この記事を書いた人 Avatar photo 琉球新報社
ホテルや民間アパートなどの建設ラッシュが相次ぐ宮古島市内=2018年12月、宮古島市の伊良部島

 「紹介できる部屋はないと、ずっと断っている」。宮古島市内の不動産業者はアパートなど賃貸物件の空室がない状態が続く現状を一様にこう嘆いた。観光客増加に伴いホテルで働く従業員らの住居として需要が高まっており、供給不足による「空室ゼロ」が生まれ、この状態が1年も続いている。

 宮古島市内のホテル・旅館数は2017年末現在、46件、2432室。少なくとも18年は4件180室、19~20年は10件、計1531室のホテル計画が進められている。ホテルの増加は雇用増に直結する。ホテルは一般的に客室数の8割に相当する従業員が必要と言われており、180室で144人、1531室で1224人の雇用が新たに必要になる計算だ。

 失業率が高い地域であれば新たな雇用創出の好機だが、宮古経済は空前の好景気。宮古管内の有効求人倍率は1・84(18年10月)で、全国の1・62をも上回るほど高い。市民だけでは不足するホテルでの働き手は島外からの移住者らを必要としており、アパートなど住居の建設ラッシュが進んでいる。

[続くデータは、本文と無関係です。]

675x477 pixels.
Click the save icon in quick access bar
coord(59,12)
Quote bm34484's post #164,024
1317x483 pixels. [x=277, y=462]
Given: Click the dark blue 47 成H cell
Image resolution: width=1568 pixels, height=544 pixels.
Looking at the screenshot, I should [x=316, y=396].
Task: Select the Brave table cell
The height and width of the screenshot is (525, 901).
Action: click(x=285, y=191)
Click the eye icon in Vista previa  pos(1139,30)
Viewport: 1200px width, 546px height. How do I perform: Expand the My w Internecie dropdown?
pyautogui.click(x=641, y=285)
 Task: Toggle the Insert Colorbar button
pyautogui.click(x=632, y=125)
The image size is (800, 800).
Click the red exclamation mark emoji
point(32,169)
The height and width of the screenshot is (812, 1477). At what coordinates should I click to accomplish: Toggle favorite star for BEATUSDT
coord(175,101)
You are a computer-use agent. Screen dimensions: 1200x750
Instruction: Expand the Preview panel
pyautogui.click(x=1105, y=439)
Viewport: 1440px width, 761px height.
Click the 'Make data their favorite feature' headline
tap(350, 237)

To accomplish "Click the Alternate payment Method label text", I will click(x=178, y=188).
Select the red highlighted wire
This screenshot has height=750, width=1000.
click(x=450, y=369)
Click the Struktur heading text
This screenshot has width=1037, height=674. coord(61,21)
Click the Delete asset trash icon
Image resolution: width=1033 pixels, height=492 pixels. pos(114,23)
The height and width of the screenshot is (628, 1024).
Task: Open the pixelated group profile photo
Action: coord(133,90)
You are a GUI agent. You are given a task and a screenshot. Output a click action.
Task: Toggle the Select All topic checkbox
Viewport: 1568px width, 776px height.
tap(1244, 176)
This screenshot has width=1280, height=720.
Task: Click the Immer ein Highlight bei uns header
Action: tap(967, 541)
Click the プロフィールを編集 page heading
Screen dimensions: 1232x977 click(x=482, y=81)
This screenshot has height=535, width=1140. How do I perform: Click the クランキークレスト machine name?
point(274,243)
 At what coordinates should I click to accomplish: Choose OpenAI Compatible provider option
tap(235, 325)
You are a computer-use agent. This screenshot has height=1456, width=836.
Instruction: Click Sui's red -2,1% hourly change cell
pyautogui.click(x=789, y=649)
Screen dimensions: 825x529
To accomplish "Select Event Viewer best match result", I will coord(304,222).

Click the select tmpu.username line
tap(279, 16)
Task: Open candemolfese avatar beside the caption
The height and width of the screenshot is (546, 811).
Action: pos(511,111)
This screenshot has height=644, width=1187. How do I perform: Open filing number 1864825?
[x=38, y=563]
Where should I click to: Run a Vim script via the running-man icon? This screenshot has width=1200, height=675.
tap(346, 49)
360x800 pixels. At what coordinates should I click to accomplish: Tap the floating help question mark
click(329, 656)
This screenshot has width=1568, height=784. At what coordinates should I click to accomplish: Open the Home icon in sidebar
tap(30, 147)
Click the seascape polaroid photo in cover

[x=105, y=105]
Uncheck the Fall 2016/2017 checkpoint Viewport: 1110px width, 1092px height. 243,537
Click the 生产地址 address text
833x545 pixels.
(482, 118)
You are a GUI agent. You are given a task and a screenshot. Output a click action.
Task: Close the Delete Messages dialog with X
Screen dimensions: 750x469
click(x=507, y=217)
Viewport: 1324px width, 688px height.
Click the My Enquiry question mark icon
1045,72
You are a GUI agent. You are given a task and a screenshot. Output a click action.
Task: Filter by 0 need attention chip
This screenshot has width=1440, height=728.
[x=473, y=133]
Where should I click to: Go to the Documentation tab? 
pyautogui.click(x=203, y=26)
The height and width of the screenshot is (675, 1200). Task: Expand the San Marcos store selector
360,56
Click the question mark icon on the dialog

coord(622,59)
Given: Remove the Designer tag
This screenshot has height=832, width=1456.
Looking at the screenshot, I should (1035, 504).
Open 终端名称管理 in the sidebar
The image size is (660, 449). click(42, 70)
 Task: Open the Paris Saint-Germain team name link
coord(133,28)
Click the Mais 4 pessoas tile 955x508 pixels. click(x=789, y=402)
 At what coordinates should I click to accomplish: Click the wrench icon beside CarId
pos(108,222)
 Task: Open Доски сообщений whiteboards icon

 ただ、建設スピードが需要に追い付かず、新築物件は完成前に入居が決まり「(大家さんには)満室での引き渡し」(市内不動産業界関係者)となっており「空室ゼロ」の状態が続いているという。そのためホテル従業員の住居が見つからず、一時的にホテルの客室に寝泊まりする例も出ているという。

 宮古島市内はホテルや住居だけでなく各地で建設工事が進められている。図書館と公民館機能を併設する未来創造センター、下地島空港旅客ターミナル、陸上自衛隊宮古島駐屯地、平良港のクルーズ岸壁など公共工事から民間事業まで多岐にわたる。

 そのため、土木、建築、電気設備など建設作業員も不足しており島外各地から人をかき集めている状態で人件費上昇を招いている。さらに生コンクリートや砂利など資材は輸送費も重なって高騰し、建設工事の坪単価は150万円を超えたとも言われている。

 県建設業協会宮古支部によると、単価の調査は実施していないが、単価は上昇しているという。不動産業関係者からは「大企業や公共工事ならいいかもしれないが、一般にも広がれば弊害だ」と危機感を募らせた。